ADELBODEN, Switzerland, Feb. 7 2004 (AP by Erica Bulman) -- Finland's Kalle Palander withstood rain, sleet and a deteriorating course Saturday to win a World Cup giant slalom, his second victory in the event this season.
Palander, the leader after the opening leg, twisted down the soggy course in a two-run time of 2 minutes, 32.15 seconds.
"This was a very difficult victory," Palander said. "I really had to fight for it."
Italy's Massimiliano Blardone was second in 2:32.89, the second top-three finish of his career, and Austria's Christoph Gruber was third in 2:33.27.
Bode Miller, second fastest in the opening leg, veered off course in the second leg.
"You can't see any of the bumps ... I just came in there and said, 'OK, please be smooth,"' Miller said.
"This is definitely one of the toughest courses," he added. "You can go out on the third gate here. There aren't a lot of courses like this."
U.S. teammate Daron Rahlves was 12th -- his best finish in a giant slalom -- and Dane Spencer was 13th.
Palander leads the discipline rankings with 349 points, 39 ahead of Miller. Miller also had been trying to gain on the speed specialists in the race for the overall title.
Hermann Maier, who finished eighth, kept the overall lead. The Austrian has 954 points and is followed by two countrymen: Benjamin Raich (925) and defending champion Stephan Eberharter (881). Miller is fifth (772).

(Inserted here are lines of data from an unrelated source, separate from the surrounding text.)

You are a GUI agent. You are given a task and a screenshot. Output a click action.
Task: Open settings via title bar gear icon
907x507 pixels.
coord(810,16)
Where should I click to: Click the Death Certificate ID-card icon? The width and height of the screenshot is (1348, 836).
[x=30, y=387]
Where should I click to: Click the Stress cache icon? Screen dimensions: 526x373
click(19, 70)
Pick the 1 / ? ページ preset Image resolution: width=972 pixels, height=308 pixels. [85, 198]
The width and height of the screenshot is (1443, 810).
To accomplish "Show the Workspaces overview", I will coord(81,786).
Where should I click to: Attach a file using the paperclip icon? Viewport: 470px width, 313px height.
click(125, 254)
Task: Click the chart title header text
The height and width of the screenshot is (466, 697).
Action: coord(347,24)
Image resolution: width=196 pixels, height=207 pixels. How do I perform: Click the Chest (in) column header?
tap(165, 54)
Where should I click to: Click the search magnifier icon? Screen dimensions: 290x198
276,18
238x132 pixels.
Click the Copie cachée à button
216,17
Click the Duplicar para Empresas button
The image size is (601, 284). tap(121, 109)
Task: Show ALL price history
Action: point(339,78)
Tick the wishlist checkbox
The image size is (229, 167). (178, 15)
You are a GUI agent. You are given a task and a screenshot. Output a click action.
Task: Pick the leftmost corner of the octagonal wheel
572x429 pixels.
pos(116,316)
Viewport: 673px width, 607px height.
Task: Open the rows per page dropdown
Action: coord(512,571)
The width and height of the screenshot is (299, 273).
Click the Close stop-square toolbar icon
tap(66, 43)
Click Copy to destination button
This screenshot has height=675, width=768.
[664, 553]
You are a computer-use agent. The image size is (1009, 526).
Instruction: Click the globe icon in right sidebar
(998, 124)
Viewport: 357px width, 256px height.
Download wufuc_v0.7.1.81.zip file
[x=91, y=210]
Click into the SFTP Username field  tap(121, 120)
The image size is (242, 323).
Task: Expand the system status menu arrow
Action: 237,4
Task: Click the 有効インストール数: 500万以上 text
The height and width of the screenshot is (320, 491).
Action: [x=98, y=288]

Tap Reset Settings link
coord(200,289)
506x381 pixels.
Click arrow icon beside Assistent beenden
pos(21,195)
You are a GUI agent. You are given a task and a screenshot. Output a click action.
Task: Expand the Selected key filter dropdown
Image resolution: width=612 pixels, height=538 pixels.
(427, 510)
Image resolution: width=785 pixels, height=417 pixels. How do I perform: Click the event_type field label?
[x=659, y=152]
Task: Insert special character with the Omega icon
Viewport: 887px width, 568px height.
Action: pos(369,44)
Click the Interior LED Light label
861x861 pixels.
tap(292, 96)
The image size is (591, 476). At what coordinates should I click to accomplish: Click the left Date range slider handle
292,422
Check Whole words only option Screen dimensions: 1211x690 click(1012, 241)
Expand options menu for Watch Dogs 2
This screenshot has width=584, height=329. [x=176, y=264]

In the opening leg, snow at the top of the course and rain at the bottom made for difficult skiing. The poor visibility and slush meant skiers with late start numbers had virtually no chance of qualifying for the second run.
Starting from the No. 2 spot, Palander posted the fastest initial time. In the second run, rain and snow hampered the skiers. With the top 30 racing in reverse order, Palander overcame the worst conditions of the second leg.
Eberharter was hurt by a late start number in the first run and finished in 21st place. Raich, fourth after the opening leg, lost his chance for a big gain in the overall title, dropping to 24th after the second leg.